## AVAILABLE RECORDS
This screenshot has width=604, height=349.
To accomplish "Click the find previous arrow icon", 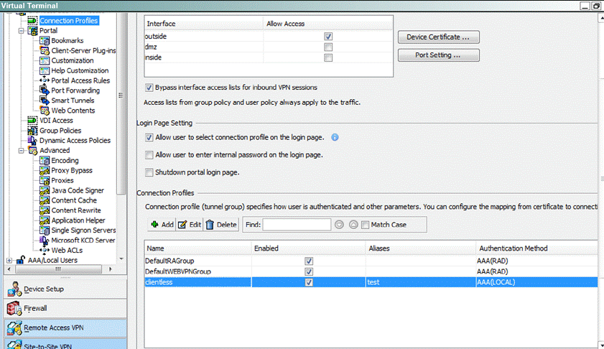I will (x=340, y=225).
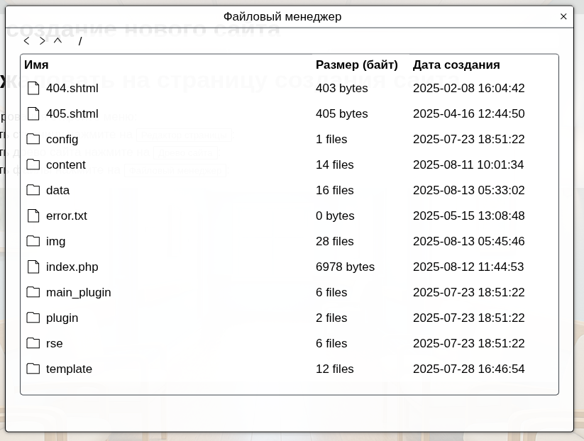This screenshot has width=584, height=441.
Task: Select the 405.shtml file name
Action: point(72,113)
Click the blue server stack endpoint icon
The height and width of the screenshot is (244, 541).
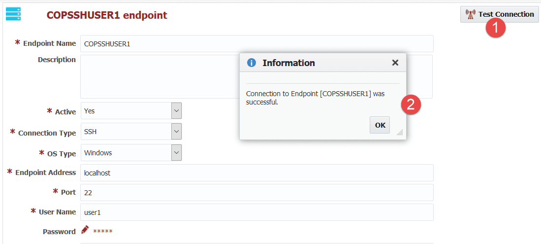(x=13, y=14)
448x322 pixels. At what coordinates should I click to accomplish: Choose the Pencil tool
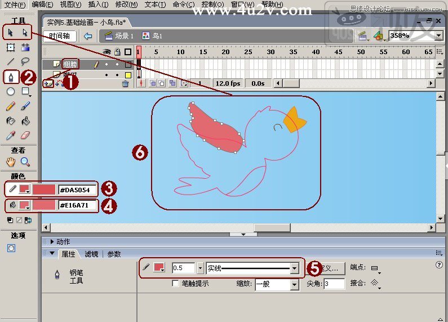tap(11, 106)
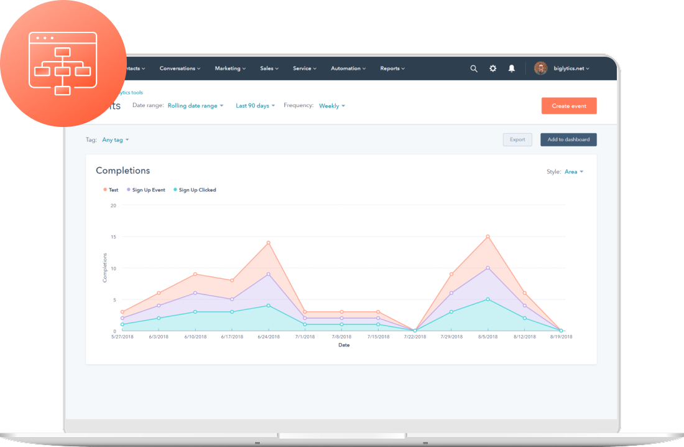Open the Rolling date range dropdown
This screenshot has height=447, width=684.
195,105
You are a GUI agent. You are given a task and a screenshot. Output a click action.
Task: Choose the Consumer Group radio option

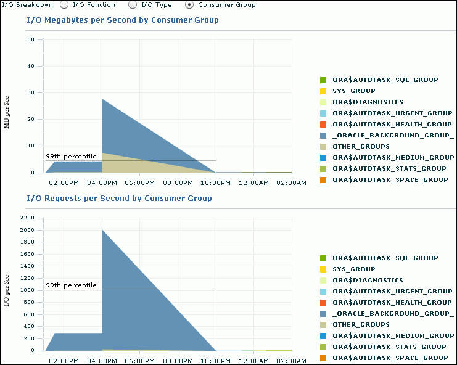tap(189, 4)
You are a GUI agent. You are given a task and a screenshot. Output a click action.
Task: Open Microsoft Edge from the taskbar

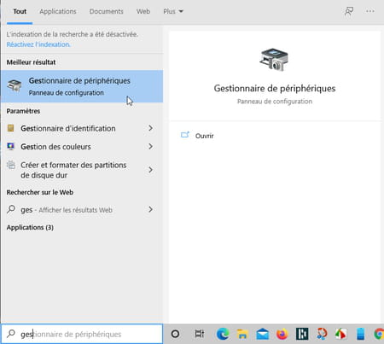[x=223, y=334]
* * *
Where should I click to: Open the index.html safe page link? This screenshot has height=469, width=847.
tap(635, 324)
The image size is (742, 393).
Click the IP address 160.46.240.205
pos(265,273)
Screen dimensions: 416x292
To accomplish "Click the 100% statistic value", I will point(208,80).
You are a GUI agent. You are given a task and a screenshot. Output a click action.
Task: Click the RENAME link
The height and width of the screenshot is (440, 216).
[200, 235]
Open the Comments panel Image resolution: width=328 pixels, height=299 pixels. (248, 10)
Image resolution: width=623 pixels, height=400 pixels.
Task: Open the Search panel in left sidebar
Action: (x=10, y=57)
--
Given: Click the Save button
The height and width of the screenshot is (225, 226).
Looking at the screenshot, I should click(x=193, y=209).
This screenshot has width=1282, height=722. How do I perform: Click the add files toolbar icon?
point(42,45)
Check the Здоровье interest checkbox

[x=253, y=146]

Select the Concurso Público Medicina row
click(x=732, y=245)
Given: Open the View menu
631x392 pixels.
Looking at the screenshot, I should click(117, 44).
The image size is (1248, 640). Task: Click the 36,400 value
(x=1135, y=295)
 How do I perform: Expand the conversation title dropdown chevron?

## ACTIVITY
Retype the entries above exactly, but only from the line containing "631x392 pixels." through the line containing "How do I perform: Expand", both included.

## ANSWER SPACE
631x392 pixels.
Looking at the screenshot, I should click(117, 44).
The image size is (1248, 640). Task: Click the 36,400 value
(x=1135, y=295)
 How do I perform: Expand the conversation title dropdown chevron?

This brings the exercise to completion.